Wirral residents face a proposed 5.99% rise in their Council Tax fees, plus possible new coastal parking and toilet charges, with a key meeting being held next week to decide the outcome.

The leading Labour group on Wirral Council is recommending that a hike of almost 6% on households is necessary, as it tries to tackle the £61 million shortfall in the next financial year.

A public consultation on the budget plans attracted 6,000 participants, leading to the council’s cabinet approving the proposals.

Janette Williamson, Finance and Income Generation Cabinet member, told JMU Journalism: “Most councils in the country have already risen their fees, as the central government has said we can. However, the government has continued to deprive us of funds elsewhere.

“The rise in Council Tax helps us to protect public services, yet we do need to look at commercial opportunities to raise income, which can mean selling assets to raise monies to invest in our services.”

The council’s current cash crisis has been described as the “most challenging ever” and comes on the back of years of seeing its funding slashed since austerity measures were first imposed by the Coalition Government in 2010.

Wirral Council says it plans to save £750,000 by cutting down senior management, as well as introducing charges elsewhere, such as 30 pence for the use of public toilets.

YouTube: Wirral Council (2016)

Car parking charges of £1 for an hour or £2 for all day would be brought in at various public areas and attractions, such as Derby Pool and Kings Parade, New Brighton, North Parade between Hoylake and Meols and South Parade in West Kirby.

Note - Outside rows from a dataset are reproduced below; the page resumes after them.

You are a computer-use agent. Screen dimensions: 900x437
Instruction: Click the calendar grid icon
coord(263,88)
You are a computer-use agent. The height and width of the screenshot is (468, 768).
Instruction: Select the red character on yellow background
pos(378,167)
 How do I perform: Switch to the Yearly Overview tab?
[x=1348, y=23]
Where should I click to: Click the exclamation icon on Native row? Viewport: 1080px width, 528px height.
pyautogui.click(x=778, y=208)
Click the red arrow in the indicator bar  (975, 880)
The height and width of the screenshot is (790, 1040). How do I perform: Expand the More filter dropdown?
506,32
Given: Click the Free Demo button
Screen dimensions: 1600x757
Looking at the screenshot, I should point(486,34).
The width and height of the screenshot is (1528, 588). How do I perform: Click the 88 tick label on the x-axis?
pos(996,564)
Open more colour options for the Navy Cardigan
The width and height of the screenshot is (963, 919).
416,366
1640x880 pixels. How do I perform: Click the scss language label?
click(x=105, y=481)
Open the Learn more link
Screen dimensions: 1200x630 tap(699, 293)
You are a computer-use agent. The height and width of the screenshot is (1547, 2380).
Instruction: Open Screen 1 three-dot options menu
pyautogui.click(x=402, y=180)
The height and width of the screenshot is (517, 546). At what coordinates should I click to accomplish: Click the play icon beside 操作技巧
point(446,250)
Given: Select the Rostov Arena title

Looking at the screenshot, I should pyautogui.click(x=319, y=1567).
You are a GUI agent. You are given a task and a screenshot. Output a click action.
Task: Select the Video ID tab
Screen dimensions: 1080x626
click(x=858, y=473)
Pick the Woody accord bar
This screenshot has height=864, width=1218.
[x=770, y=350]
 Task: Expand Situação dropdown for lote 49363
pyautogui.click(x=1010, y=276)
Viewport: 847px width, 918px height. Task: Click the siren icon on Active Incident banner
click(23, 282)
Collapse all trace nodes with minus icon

Leader of Wirral Council, Philip Davies, said: “Wirral is forced to reduce its spending, or generate more income, by more than £100million by 2021. Our immediate challenge is to meet a £61million funding shortfall for 2018/19.

“Since the Government chose the path of austerity in 2010, Wirral Council has been forced to implement more than a quarter of a billion pounds in reductions and cuts to its budget. The impact of austerity bites on the quality of life enjoyed by residents.”

The council will set the taxation figures for 2018/19 at its meeting on March 5th.